## [EXTRACTED TEXT]
# Solved (Free): The time that it takes to assemble a piece of machinery is well modeled by the normal distribution with mean of

#### ByDr. Raju Chaudhari

Mar 9, 2021

The time that it takes to assemble a piece of machinery is well modeled by the normal distribution with mean of 72.9 minutes and standard deviation of 8.55 minutes.

(a) What is the probability that it will take less than an hour to assemble the next piece of machinery?
(b) What is the probability that it will take between 65 minutes and 75 minutes to assemble the next piece of machinery?
(c) What is the probability that it will take more than 80 minutes to assemble the next piece of machinery?
(d) Find the 16th percentile of the random variable, time taken to assemble. This is the time that is exceeded 84% of the time.

#### Solution

Let $X$ denote the time takes to assemble a piece of machinery.

Given that $\mu = 72.9$, $\sigma = 8.55$.

## [DATASET EXCERPT]

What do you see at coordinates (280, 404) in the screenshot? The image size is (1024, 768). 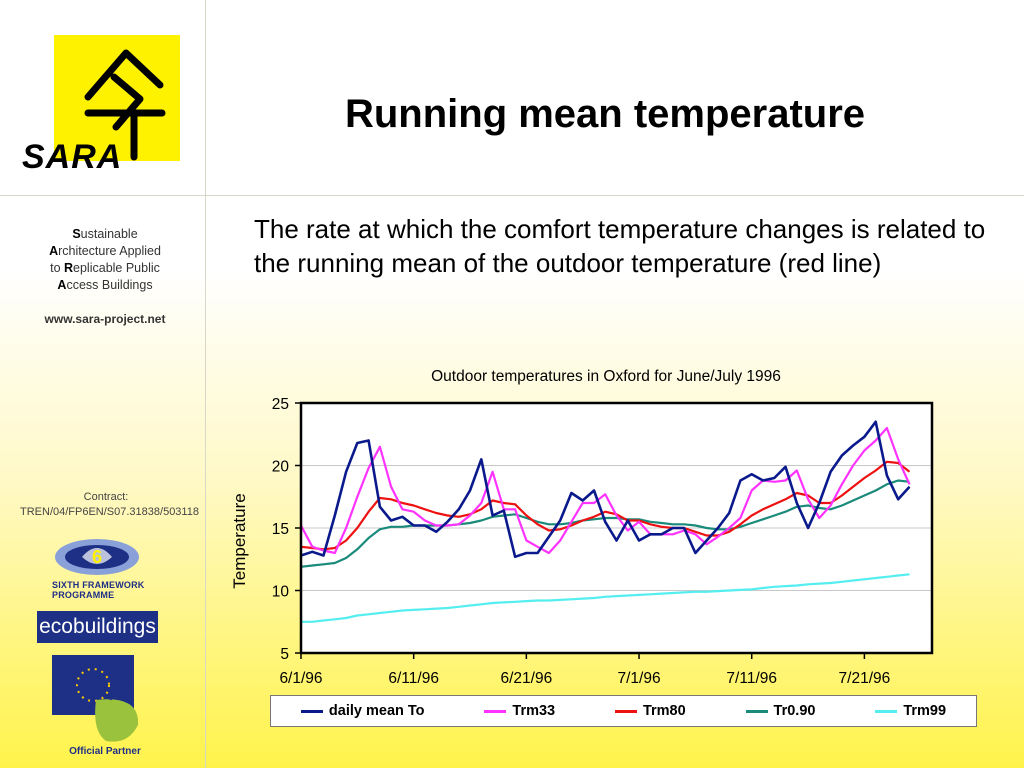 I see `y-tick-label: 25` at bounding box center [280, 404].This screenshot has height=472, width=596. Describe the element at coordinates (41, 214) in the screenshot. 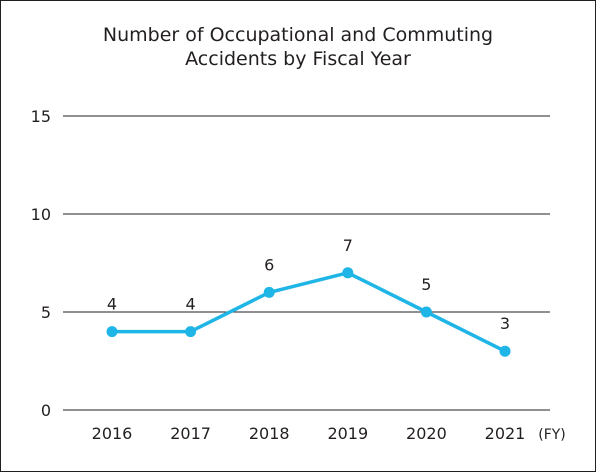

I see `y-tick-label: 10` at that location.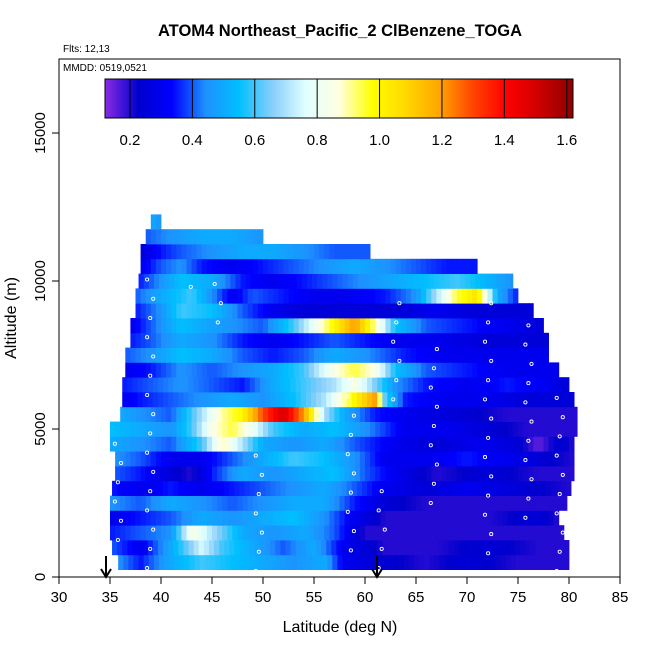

## [CHECK YOUR UNDERSTANDING]
1. In the assembly-time problem, condense the paragraph beginning "The time that it takes to assemble a piece of machinery" into one short sentence that keeps its distribution, mean, and standard deviation.
2. Pick up the assembly-time problem right after its last line and carry the worked solution forward.

## [ANSWER LIST]
1. Machinery assembly time is normally distributed with a mean of 72.9 minutes and a standard deviation of 8.55 minutes.

2.
(a) The probability that it will take less than an hour to assemble the next piece of machinery, that is, the probability that $X$ is less than $60$ minutes is

 \begin{aligned} P(X < 60) & = P\bigg(\frac{X-\mu}{\sigma} < \frac{60-72.9}{8.55} \bigg)\\ & = P\big(Z < -1.51 \big)\\ &= 0.0657 \end{aligned}

(b) The probability that it will take between $65$ minutes and $75$ minutes to assemble the next piece of machinery is

 \begin{aligned} P(65 < X < 75) & = P(X < 75) -P(X < 65)\\ & = P\bigg(\frac{X- \mu}{\sigma} < \frac{75-72.9}{8.55} \bigg)- P\bigg(\frac{X-\mu}{\sigma} < \frac{65-72.9}{8.55} \bigg)\\ & = P\big(Z < 0.25 \big)-P\big(Z < -0.92 \big)\\ &= 0.597 -0.1777\\ &= 0.4193 \end{aligned}

(c) The probability that it will take more than $80$ minutes to assemble the next piece of machinery is

 \begin{aligned} P(X > 80) & = 1- P(X < 80)\\ & = 1- P\bigg(\frac{X-\mu}{\sigma} < \frac{80-72.9}{8.55} \bigg)\\ & = 1- P\big(Z < 0.83 \big)\\ &= 1- 0.7968\\ &= 0.2032 \end{aligned}

(d) Let the 16th percentile of the random variable, time taken to assemble is $a$.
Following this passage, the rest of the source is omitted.